Boot and scan improvements
The HP-UX 11i v3 mass storage stack fully parallelizes the probing of HBAs, targets, and LUNs to
reduce I/O scan and system boot times. LUN opens and closes are also parallelized to further reduce
scan and boot times and other operations that are open/close intensive. The mass storage stack also
enables asynchronous detection of SAN configuration changes and dynamic rescanning of the SAN
along with automatic creation of new device files to more quickly enable new hardware.

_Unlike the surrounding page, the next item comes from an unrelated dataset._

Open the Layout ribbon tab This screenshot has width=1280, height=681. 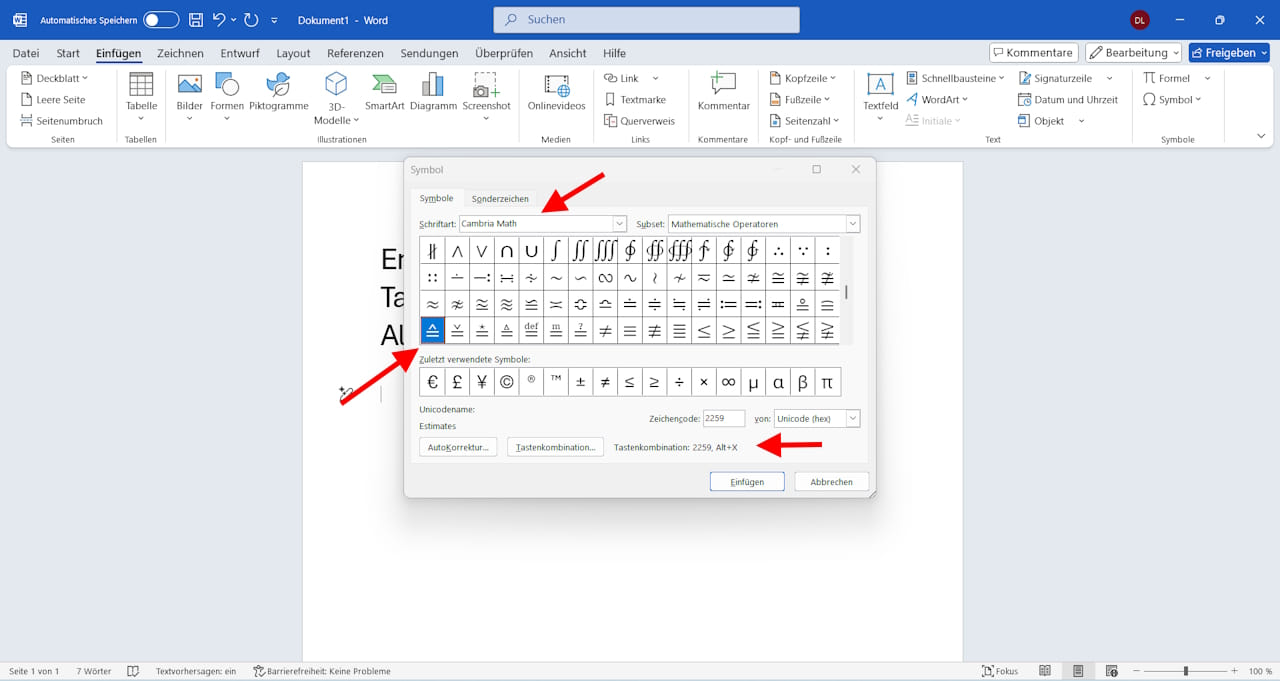pos(293,53)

HP tested an rx8620 server with 8 processor cores and 2.8 GB memory, with two 2 Gb/s A6795A
and six 4 Gb/s AB379B Fibre Channel adapter ports each connected to 600 LUNs in an XP disk
array. The 8 FC HBA ports were connected through a switch to 4 target ports on the XP array, for a
total of 8x4=32 paths per LUN, and a total of 600x32=19,200 LUN paths on the system. Figure 5
and Figure 6 display the results of the testing and show significant improvements in scan and boot
times on HP-UX 11i v3.
The shutdown and reboot time in Figure 5 is the total time from initiating the reboot (by invoking the
reboot command) until the system is booted back up to the console login. The use of the new –N
option to ioscan, ioscan –kfnN, is included in the table for comparison with the legacy ioscan
–kfn command option. The ioscan –kfnN takes less time because the –N output results in fewer
DSFs to display: 600 DSFs (corresponding to the 600 LUNs on the system) versus 19,200 legacy
DSFs (corresponding to the 19,200 lunpaths). For information the 11i v3 device file formats, see the
HP-UX 11i v3 Mass Storage Device Naming white paper.